__Problem to solve__
Rewrite the listing below, swapping each occurrence of "Instruction" for "Command" and leaving everything else unchanged.

__Data supplied__
::::

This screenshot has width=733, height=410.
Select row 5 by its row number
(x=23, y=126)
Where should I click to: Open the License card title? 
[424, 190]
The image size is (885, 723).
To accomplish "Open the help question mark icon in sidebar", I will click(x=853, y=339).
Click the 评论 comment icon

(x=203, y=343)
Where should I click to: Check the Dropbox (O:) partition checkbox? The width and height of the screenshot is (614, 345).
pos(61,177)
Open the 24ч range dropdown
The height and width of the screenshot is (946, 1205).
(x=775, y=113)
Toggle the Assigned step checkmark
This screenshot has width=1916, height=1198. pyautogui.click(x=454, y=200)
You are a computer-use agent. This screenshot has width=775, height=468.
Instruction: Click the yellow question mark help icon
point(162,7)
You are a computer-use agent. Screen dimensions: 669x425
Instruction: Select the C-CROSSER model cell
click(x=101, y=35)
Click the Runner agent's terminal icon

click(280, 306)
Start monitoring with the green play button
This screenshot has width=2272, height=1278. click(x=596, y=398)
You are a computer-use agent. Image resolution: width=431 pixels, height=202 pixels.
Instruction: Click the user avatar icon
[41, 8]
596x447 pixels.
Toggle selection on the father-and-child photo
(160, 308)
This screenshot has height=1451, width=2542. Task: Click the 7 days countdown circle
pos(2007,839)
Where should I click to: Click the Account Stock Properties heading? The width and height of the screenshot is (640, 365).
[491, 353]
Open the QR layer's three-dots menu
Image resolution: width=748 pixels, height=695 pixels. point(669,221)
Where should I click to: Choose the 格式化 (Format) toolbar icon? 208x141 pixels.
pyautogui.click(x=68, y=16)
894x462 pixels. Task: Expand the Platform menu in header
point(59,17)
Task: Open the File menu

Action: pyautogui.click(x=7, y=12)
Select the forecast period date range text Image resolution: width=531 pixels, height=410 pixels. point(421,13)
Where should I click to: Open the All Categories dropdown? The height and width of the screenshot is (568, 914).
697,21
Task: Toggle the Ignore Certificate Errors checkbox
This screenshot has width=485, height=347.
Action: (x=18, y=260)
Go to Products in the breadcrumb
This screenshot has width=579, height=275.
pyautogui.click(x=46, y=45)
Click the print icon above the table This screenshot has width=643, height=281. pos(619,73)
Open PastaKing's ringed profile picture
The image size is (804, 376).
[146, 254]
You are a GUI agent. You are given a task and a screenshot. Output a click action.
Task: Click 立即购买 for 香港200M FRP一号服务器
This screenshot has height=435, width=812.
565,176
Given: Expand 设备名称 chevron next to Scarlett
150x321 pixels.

::::

__Written reply__
This screenshot has width=733, height=410.
Select row 5 by its row number
(x=23, y=126)
Where should I click to: Open the License card title? 
[424, 190]
The image size is (885, 723).
To accomplish "Open the help question mark icon in sidebar", I will click(x=853, y=339).
Click the 评论 comment icon

(x=203, y=343)
Where should I click to: Check the Dropbox (O:) partition checkbox? The width and height of the screenshot is (614, 345).
pos(61,177)
Open the 24ч range dropdown
The height and width of the screenshot is (946, 1205).
(x=775, y=113)
Toggle the Assigned step checkmark
This screenshot has width=1916, height=1198. pyautogui.click(x=454, y=200)
You are a computer-use agent. This screenshot has width=775, height=468.
Command: Click the yellow question mark help icon
point(162,7)
You are a computer-use agent. Screen dimensions: 669x425
Command: Select the C-CROSSER model cell
click(x=101, y=35)
Click the Runner agent's terminal icon

click(280, 306)
Start monitoring with the green play button
This screenshot has width=2272, height=1278. click(x=596, y=398)
You are a computer-use agent. Image resolution: width=431 pixels, height=202 pixels.
Command: Click the user avatar icon
[41, 8]
596x447 pixels.
Toggle selection on the father-and-child photo
(160, 308)
This screenshot has height=1451, width=2542. Task: Click the 7 days countdown circle
pos(2007,839)
Where should I click to: Click the Account Stock Properties heading? The width and height of the screenshot is (640, 365).
[491, 353]
Open the QR layer's three-dots menu
Image resolution: width=748 pixels, height=695 pixels. point(669,221)
Where should I click to: Choose the 格式化 (Format) toolbar icon? 208x141 pixels.
pyautogui.click(x=68, y=16)
894x462 pixels. Task: Expand the Platform menu in header
point(59,17)
Task: Open the File menu

Action: pyautogui.click(x=7, y=12)
Select the forecast period date range text Image resolution: width=531 pixels, height=410 pixels. point(421,13)
Where should I click to: Open the All Categories dropdown? The height and width of the screenshot is (568, 914).
697,21
Task: Toggle the Ignore Certificate Errors checkbox
This screenshot has width=485, height=347.
Action: (x=18, y=260)
Go to Products in the breadcrumb
This screenshot has width=579, height=275.
pyautogui.click(x=46, y=45)
Click the print icon above the table This screenshot has width=643, height=281. pos(619,73)
Open PastaKing's ringed profile picture
The image size is (804, 376).
[146, 254]
You are a GUI agent. You are given a task and a screenshot. Output a click action.
Task: Click 立即购买 for 香港200M FRP一号服务器
This screenshot has height=435, width=812.
565,176
Given: Expand 设备名称 chevron next to Scarlett
150x321 pixels.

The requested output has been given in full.